→ MATERIAL PROVIDED:

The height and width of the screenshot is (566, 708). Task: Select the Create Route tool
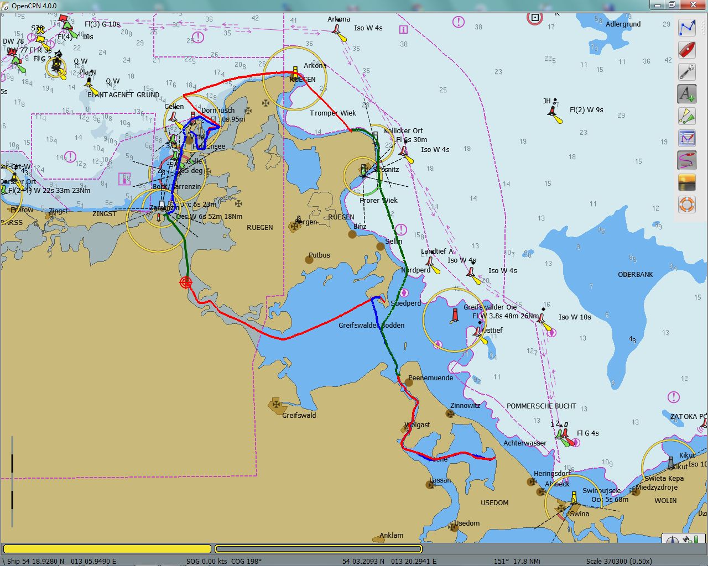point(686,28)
--
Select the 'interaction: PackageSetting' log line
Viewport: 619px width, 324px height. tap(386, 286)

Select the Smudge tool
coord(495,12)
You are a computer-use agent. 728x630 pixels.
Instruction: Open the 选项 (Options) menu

→ JOB:
Copy the listing word for word from the line with "The height and" to the line with "point(686,28)", and leave out the pictures.

→ EXERCISE OUTPUT:
The height and width of the screenshot is (566, 708). Task: Select the Create Route tool
point(686,28)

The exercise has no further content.